Sexually active young people are at high risk of acquiring chlamydia for a combination of behavioral, biological, and cultural reasons. Some young people don’t use condoms consistently.15 Some adolescents may move from one monogamous relationship to the next more rapidly than the likely infectivity period of chlamydia, thus increasing risk of transmission.16 Teenage girls and young women may have cervical ectopy (where cells from the endocervix are present on the ectocervix).17 Cervical ectopy may increase susceptibility to chlamydial infection. The higher prevalence of chlamydia among young people also may reflect multiple barriers to accessing STD prevention services, such as lack of transportation, cost, and perceived stigma.18-20
Men who have sex with men (MSM) are also at risk for chlamydial infection since chlamydia can be transmitted by oral or anal sex. Among MSM screened for rectal chlamydial infection, positivity has ranged from 3.0% to 10.5%.6,7 Among MSM screened for pharyngeal chlamydial infection, positivity has ranged from 0.5% to 2.3%.7,8
What are the symptoms of chlamydia?
Chlamydia is known as a ‘silent’ infection because most infected people are asymptomatic and lack abnormal physical examination findings. Estimates of the proportion of chlamydia-infected people who develop symptoms vary by setting and study methodology; two published studies that incorporated modeling techniques to address limitations of point prevalence surveys estimated that only about 10% of men and 5-30% of women with laboratory-confirmed chlamydial infection develop symptoms.21,22 The incubation period of chlamydia is poorly defined. However, given the relatively slow replication cycle of the organism, symptoms may not appear until several weeks after exposure in those persons who develop symptoms.
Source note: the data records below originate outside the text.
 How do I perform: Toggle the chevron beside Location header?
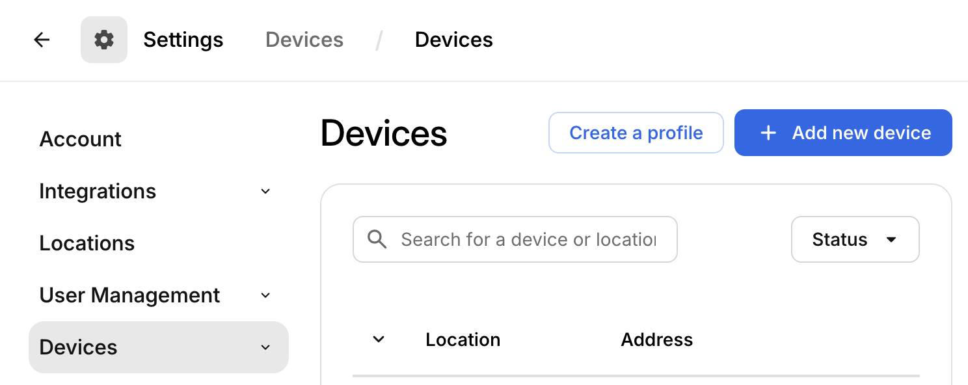click(x=379, y=339)
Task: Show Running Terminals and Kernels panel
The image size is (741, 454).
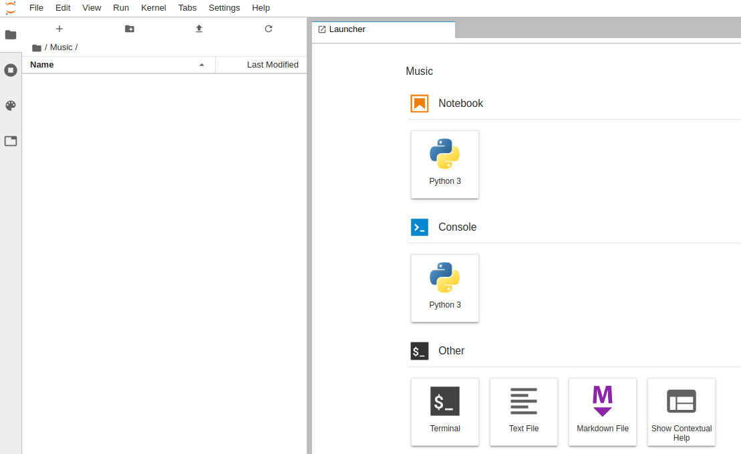Action: click(11, 70)
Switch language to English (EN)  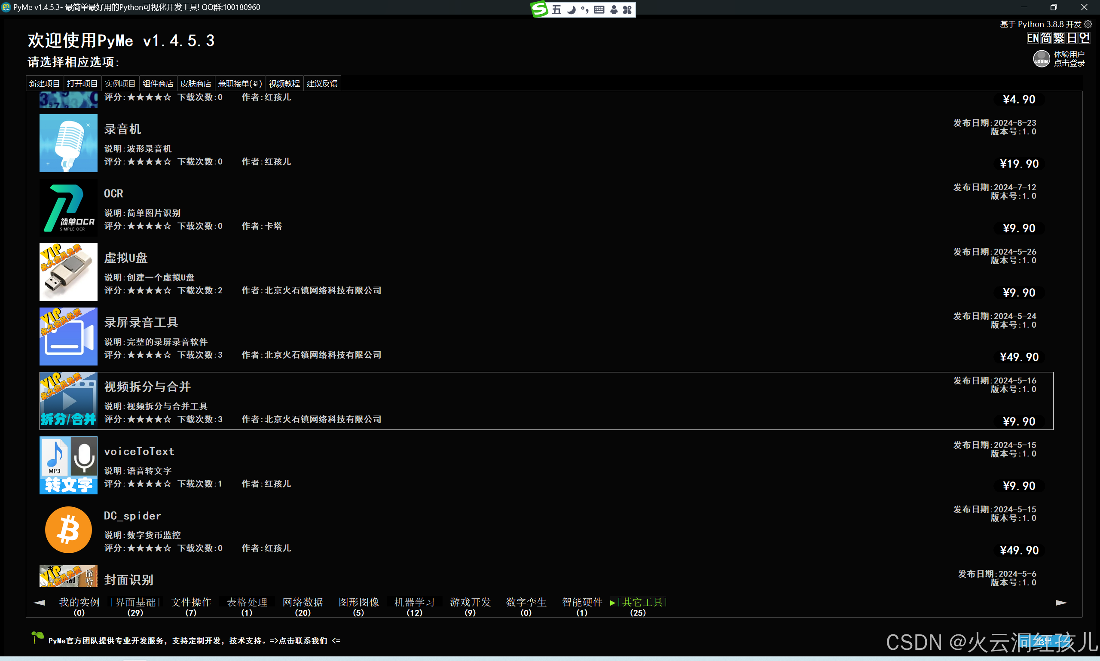point(1032,38)
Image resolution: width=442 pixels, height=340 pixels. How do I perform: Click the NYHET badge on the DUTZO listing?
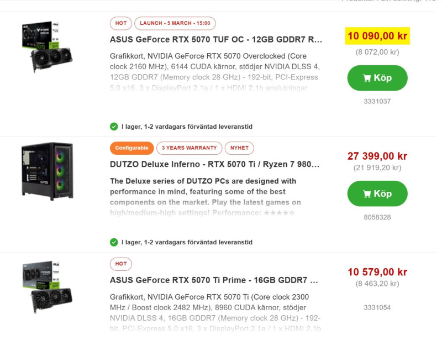pos(239,148)
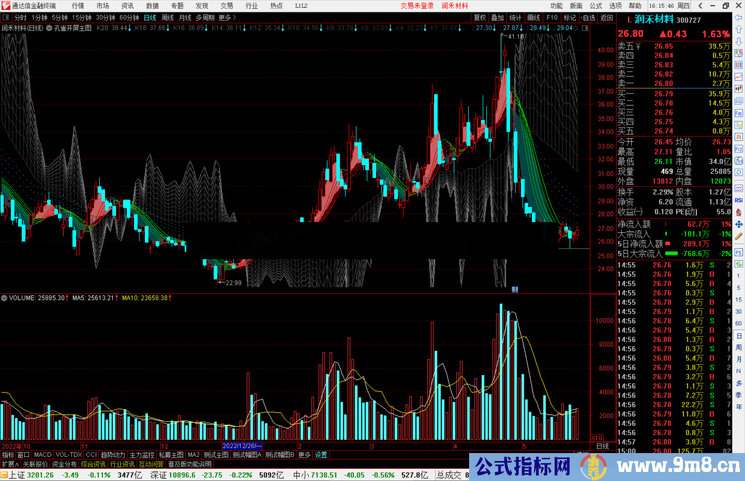Select the pencil drawing tool icon
This screenshot has width=745, height=481.
point(738,236)
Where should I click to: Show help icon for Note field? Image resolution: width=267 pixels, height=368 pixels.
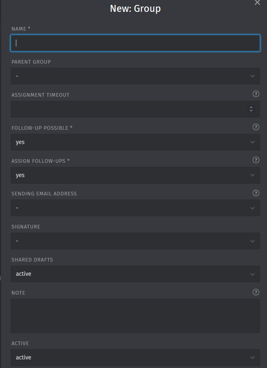click(256, 292)
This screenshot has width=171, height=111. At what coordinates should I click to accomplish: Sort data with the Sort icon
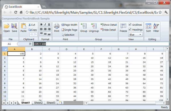pos(148,26)
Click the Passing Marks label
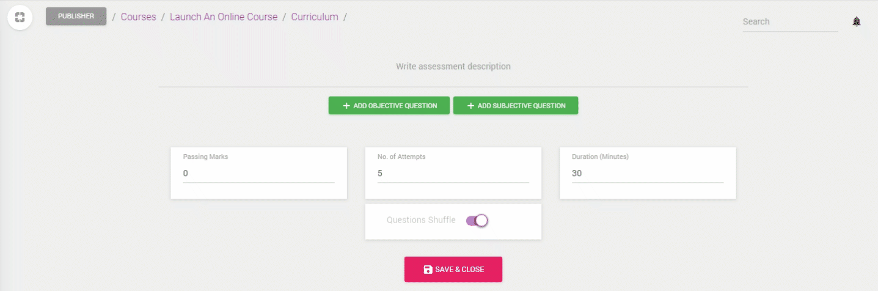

In women, the bacteria initially infect the cervix, where the infection may cause signs and symptoms of cervicitis (e.g., mucopurulent endocervical discharge, easily induced endocervical bleeding), and sometimes the urethra, which may result in signs and symptoms of urethritis (e.g., pyuria, dysuria, urinary frequency). Infection can spread from the cervix to the upper reproductive tract (i.e., uterus, fallopian tubes), causing pelvic inflammatory disease (PID), which may be asymptomatic (“subclinical PID”)23 or acute, with typical symptoms of abdominal and/or pelvic pain, along with signs of cervical motion tenderness, and uterine or adnexal tenderness on examination.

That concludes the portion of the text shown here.